Se una struttura che dispone di un Assessore ai servizi sociali, un dirigente ai servizi sociali, di un’alta professionalità ai servizi sociali ha effettivamente bisogno di un Direttore che lavora la metà circa dell’orario dei Dirigenti Comunali e che costa molto di più in termini percentuali. Questi soldi non sarebbe meglio destinarli all’assistenza dei soggetti sociali, emarginati e più deboli del nostro tessuto sociale? Soprattutto in questo particolare momento di crisi economica in cui il paese si trova? Dico questo poichè la scelta di rinnovare il contratto del direttore è stata una  libera determinazione del C. d A.. Nessuno ve lo ha imposto di fare.

Con separato ed ulteriore comunicato entrerò nel merito di alcuni dei problemi riportati dalla stampa ed oggetto dei contenuti della medesima conferenza stampa. Ma uno, a scanso di equivoci, devo affrontarlo subito per chiarezza. Il sottoscritto non ha mai fatto parte del partito che vuole la chiusura dell’Azienda Speciale Terracina, riconosco la necessità che ha il nostro Comune di avere una struttura che si occupi solo e soltanto di assistenza sociale, assistenza ai soggetti più deboli della società, per cui questo ruolo va depurato da inquinamenti impropri della sua attività, finalizzati ad usi clientelari che nel tempo hanno fatto etichettare e caratterizzare ai più, l’azienda  come assumificio. L’azienda deve liberarsi di compiti impropri, e mi riferisco ai diversi bagni di sangue ed inefficienze riscontrate nella gestione dei parcheggi, del Tempio di Giove, degli arenili comunali, dei cimiteri comunali e così via, che con le loro perdite di bilancio, hanno sottratto risorse all’assistenza.

C’è chi fa ragionamenti di assegnazione di tali compiti alle coop, l’esperienza passata ci dice che esse sono state un carrozzone in cui tutti i partiti vi hanno inzuppato il pane, dico TUTTI. Basta citare il costo di 22 Euro l’ora pagato da Comune  alle stesse quando il costo della manodopera era 5/6 Euro l’ora, per capire di che parlo.

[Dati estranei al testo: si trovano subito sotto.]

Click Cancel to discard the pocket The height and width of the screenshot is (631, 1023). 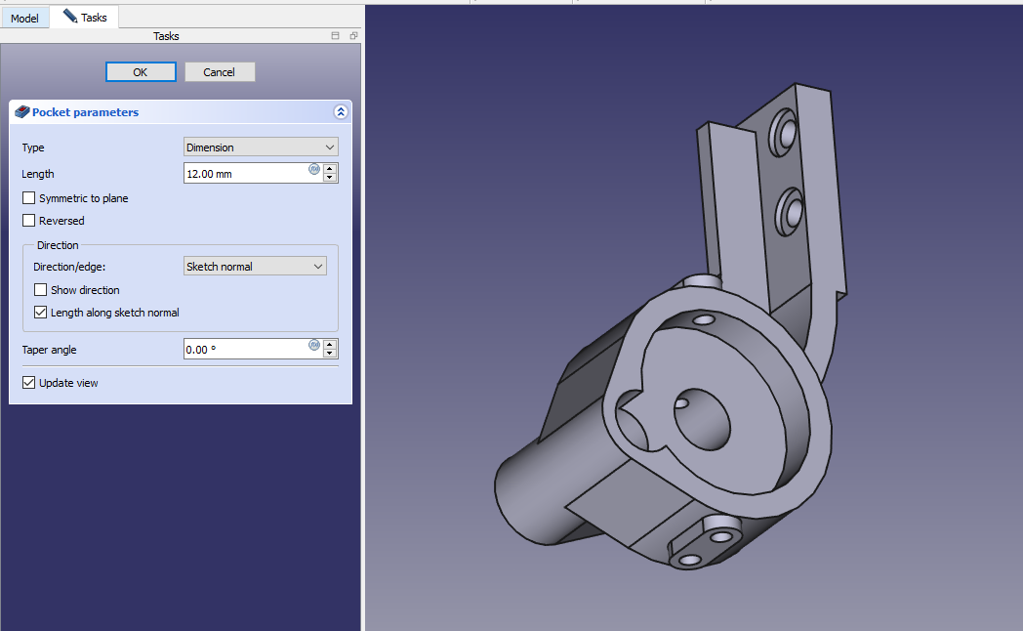tap(220, 72)
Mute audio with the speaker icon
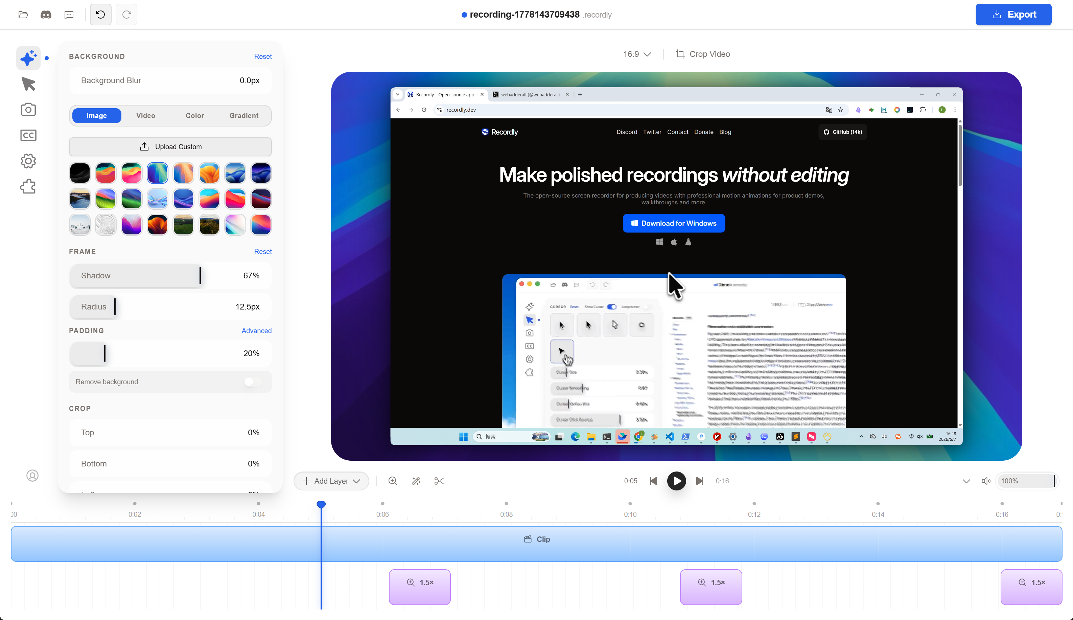1073x620 pixels. coord(986,481)
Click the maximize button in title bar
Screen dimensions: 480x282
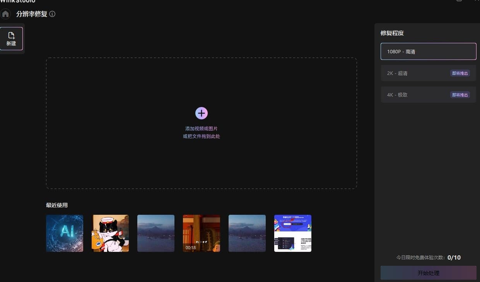[460, 2]
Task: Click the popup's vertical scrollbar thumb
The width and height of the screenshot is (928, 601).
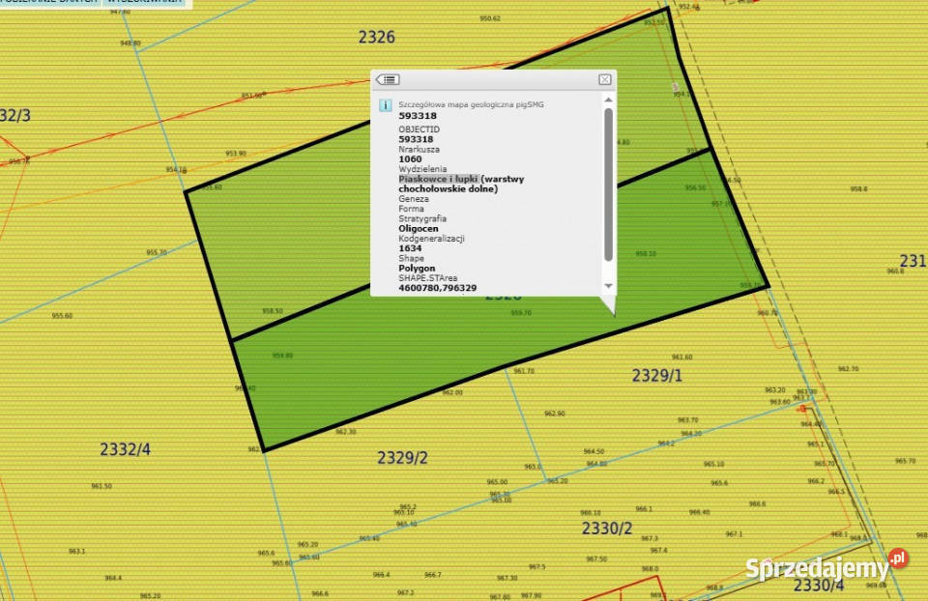Action: [x=608, y=184]
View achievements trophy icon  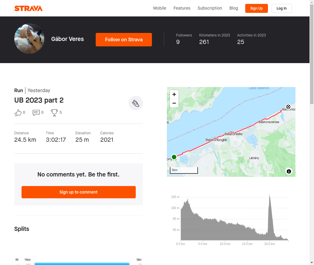pyautogui.click(x=54, y=112)
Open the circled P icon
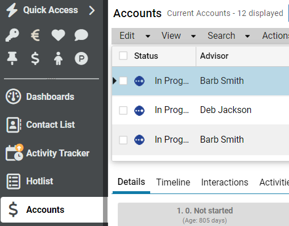289x226 pixels. tap(81, 58)
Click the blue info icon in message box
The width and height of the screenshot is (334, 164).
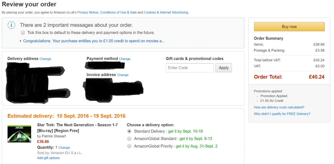(11, 25)
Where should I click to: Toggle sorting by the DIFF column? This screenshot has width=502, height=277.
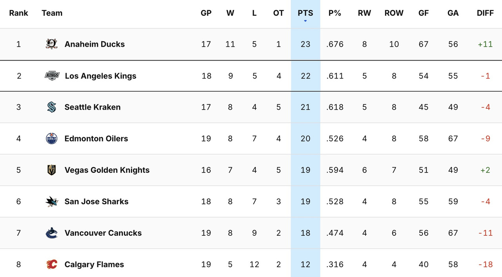click(485, 13)
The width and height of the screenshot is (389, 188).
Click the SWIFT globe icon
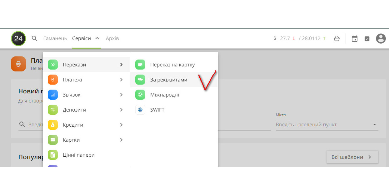pos(140,110)
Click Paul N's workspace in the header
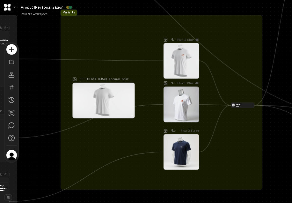292x203 pixels. pos(34,14)
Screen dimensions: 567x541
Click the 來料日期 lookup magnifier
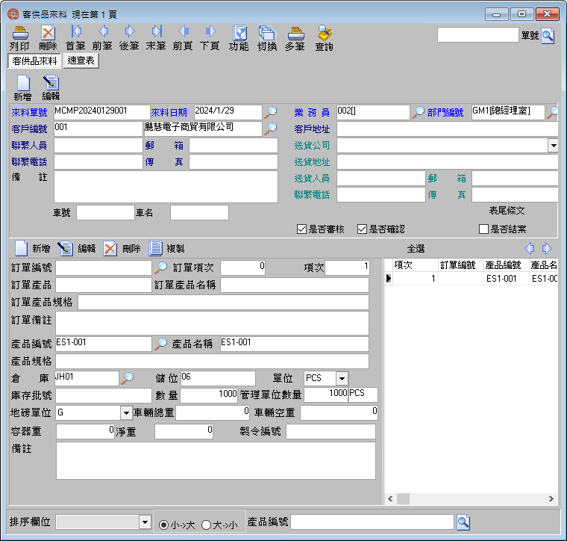pos(271,112)
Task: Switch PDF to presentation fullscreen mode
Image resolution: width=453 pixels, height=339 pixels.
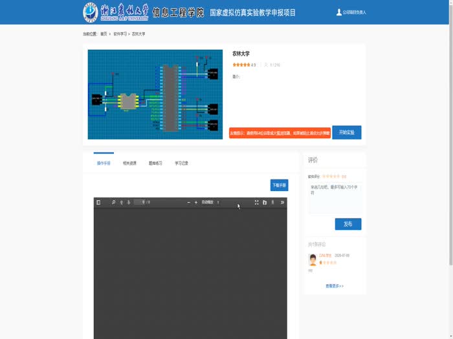Action: [x=256, y=203]
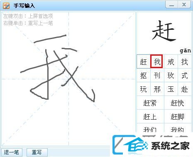
Task: Select the candidate character 赶
Action: [x=144, y=61]
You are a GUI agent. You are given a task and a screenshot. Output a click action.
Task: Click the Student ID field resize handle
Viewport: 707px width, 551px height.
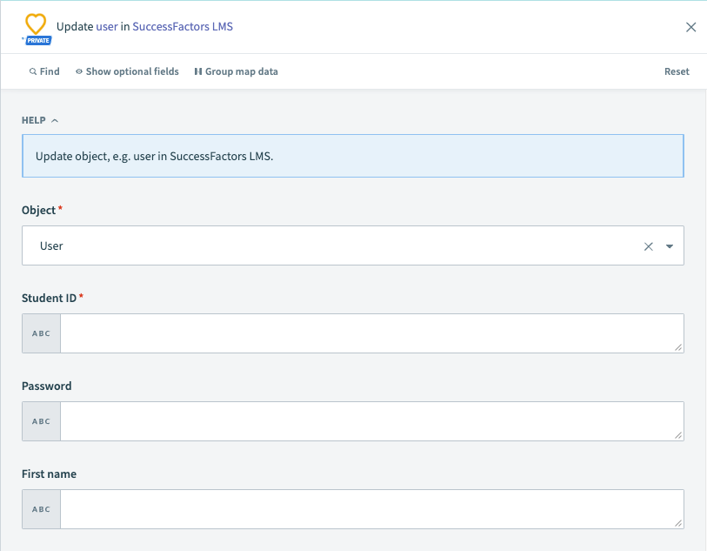pos(678,347)
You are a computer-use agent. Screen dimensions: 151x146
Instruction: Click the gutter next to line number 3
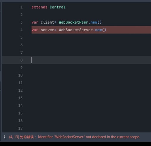(x=22, y=22)
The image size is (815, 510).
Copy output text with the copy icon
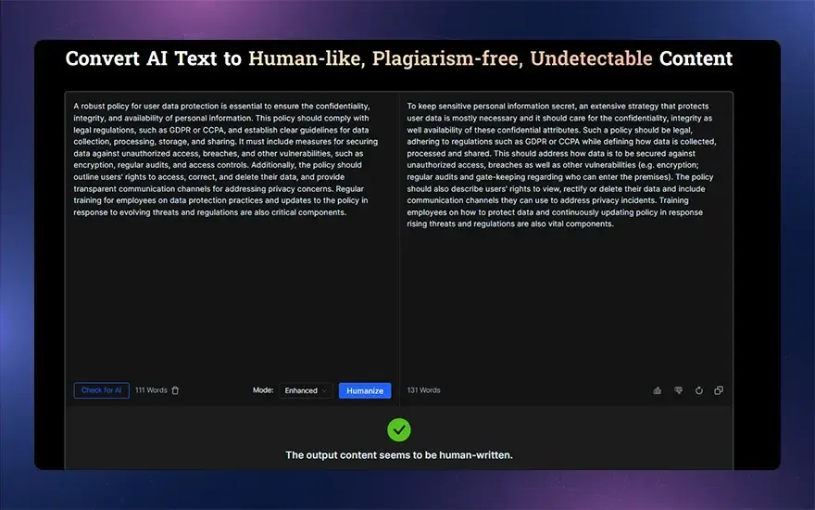(719, 390)
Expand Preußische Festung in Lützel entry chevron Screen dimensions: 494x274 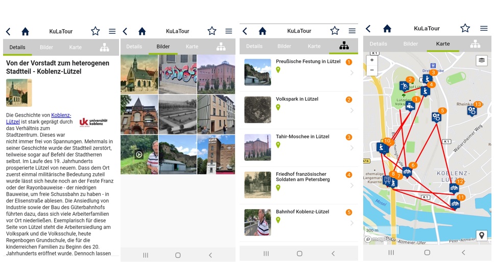(x=351, y=73)
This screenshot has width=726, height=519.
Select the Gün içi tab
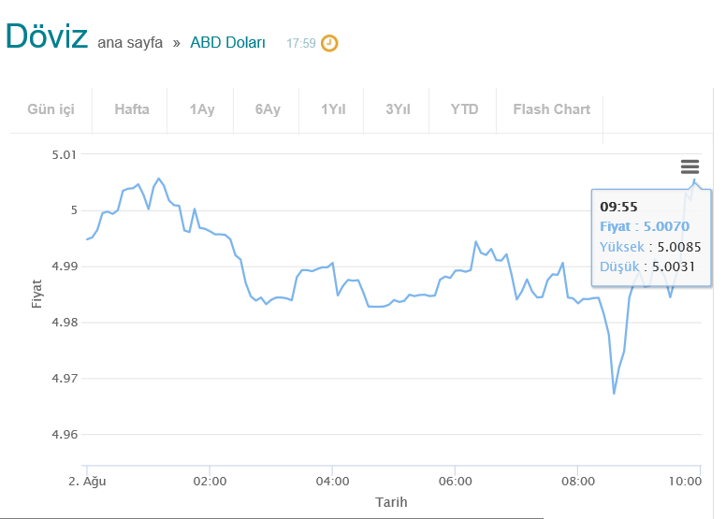pos(51,109)
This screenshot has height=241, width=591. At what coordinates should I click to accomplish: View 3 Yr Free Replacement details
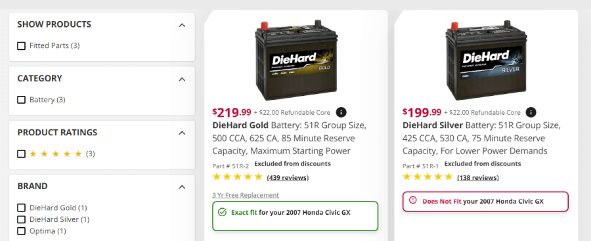246,195
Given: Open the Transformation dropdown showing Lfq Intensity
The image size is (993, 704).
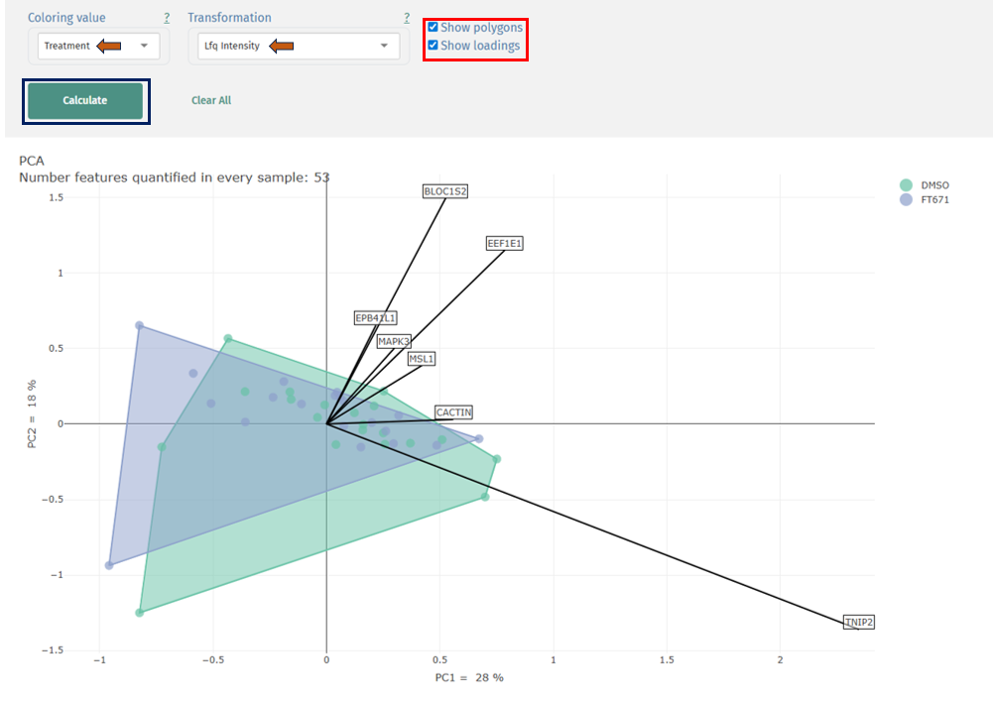Looking at the screenshot, I should click(x=297, y=46).
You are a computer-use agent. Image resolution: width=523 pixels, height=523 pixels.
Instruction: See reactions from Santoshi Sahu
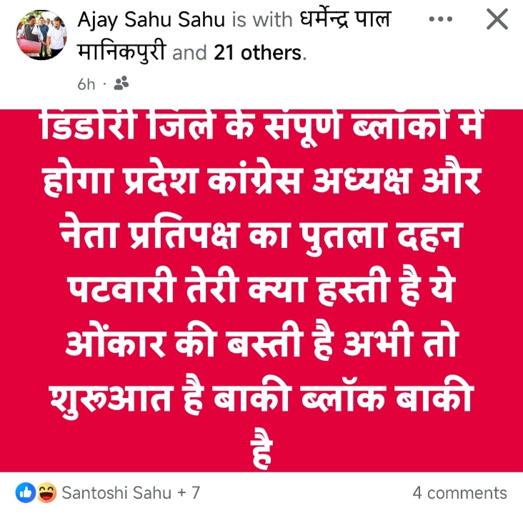[x=116, y=493]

Per cui se si vuole aprire al privato si apra pure ma in regime di concorrenza tra tutti i soggetti e non tra le coop consorziate tra loro senza concorrenza, come è stato in passato.

So di essere impopolare, soprattutto in una fase di campagna elettorale quale quella che stiamo vivendo, periodo in cui tutto si strumentalizza, per fini politici, per fini di cassa personali e professionali.